Le juge parisien Renaud Van Ruymbeke a renvoyé sur le banc des prévenus Rifaat al-Assad, 81 ans, afin qu’il réponde de "travail dissimulé" et de "blanchiment en bande organisée" de fraude fiscale aggravée et de détournements de fonds publics aux dépens de l’Etat syrien, conformément aux réquisitions du parquet national financier, a appris l’AFP de sources proches du dossier.

Résident britannique, partageant sa vie entre la France et Londres, le frère de l’ex-président syrien Hafez al-Assad est soumis depuis sa mise en examen (inculpation) en juin 2016 à un contrôle judiciaire qui limite ses déplacements.

Depuis la première plainte de l’ONG Sherpa, qui avait déclenché l’ouverture d’une information judiciaire en avril 2014, la justice française cherchait à comprendre comment l’oncle de Bachar al-Assad, qui se disait sans "aucune fortune" en Syrie, avait pu amasser un vaste empire immobilier en Europe, évalué pour la France à 90 millions d’euros.

Le juge s’est notamment appuyé sur des témoignages évoquant des "détournements syriens (…) à l’époque où il occupait des fonctions officielles importantes", selon son ordonnance de renvoi signée le 15 avril, dont a eu connaissance l’AFP.

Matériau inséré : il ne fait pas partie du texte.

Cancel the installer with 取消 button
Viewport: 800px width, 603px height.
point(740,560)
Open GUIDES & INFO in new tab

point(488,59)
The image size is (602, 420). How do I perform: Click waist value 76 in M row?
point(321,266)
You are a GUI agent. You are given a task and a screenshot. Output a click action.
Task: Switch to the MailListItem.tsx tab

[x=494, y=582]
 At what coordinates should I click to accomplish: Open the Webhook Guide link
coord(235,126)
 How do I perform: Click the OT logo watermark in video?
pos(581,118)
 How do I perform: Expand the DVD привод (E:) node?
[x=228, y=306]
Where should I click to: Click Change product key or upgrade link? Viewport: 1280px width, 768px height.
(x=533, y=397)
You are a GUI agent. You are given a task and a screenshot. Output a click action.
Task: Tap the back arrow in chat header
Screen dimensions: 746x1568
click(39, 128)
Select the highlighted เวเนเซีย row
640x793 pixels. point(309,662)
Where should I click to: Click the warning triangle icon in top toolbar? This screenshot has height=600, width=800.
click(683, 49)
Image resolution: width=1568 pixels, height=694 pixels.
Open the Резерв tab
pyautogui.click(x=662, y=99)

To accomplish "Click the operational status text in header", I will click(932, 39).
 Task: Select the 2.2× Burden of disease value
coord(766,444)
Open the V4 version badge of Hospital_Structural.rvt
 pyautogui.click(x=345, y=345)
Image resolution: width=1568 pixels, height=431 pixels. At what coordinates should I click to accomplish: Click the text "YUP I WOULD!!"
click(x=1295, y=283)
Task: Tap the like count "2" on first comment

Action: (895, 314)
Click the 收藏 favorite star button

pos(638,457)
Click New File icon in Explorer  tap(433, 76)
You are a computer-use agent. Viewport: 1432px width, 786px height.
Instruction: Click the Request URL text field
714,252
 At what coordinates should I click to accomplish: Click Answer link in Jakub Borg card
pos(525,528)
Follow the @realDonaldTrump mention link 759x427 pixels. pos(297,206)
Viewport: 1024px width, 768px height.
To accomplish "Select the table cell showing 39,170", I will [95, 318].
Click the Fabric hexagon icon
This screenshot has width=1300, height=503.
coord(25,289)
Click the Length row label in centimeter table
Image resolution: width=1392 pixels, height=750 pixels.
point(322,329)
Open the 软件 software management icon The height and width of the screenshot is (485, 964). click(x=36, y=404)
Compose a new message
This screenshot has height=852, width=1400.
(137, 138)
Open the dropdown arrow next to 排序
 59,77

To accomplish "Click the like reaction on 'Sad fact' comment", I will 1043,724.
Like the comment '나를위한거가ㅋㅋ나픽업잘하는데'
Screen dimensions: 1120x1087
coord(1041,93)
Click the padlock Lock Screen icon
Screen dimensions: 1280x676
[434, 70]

Rifaat al-Assad a toujours fermement contesté ces accusations "qui reposent sur des analyses parfaitement erronées, des raccourcis et des témoignages d’opposants politiques historiques qui se contredisent", avaient déclaré à l’AFP ses avocats Pierre Haïk, Pierre Cornut-Gentille, Julien Visconti et Benjamin Grundler, le mois dernier, après les réquisitions du parquet national financier.

Ancien pilier du régime, Rifaat al-Assad fut le chef des forces d’élite de la sécurité intérieure, les Brigades de défense, qui avaient durement réprimé en 1982 une insurrection islamiste à Hama ayant fait entre 10.000 et 40.000 morts, selon les estimations. Deux ans plus tard, il est contraint à l’exil, après un coup d’État manqué contre son frère, qui a tenu le pays d’une main de fer de 1971 à 2000.

A son arrivée en Europe, l’homme mène un train de vie fastueux avec ses quatre épouses, une dizaine d’enfants et 150 à 200 fidèles venus à sa suite. En France notamment, il amasse un patrimoine conséquent: deux hôtels particuliers, dont l’un sur la prestigieuse avenue Foch à Paris, une quarantaine d’appartements dans les beaux quartiers de la capitale française, un haras et un château au nord de Paris, 7.400 m2 de bureaux à Lyon (centre-est), des biens pour la plupart saisis.

Son empire immobilier rayonne aussi jusqu’en Grande-Bretagne et surtout en Espagne, où plus de 500 propriétés ont été saisies, évaluées à hauteur de 691 millions d’euros. Le tout acquis avec une "volonté de dissimulation", cingle le magistrat.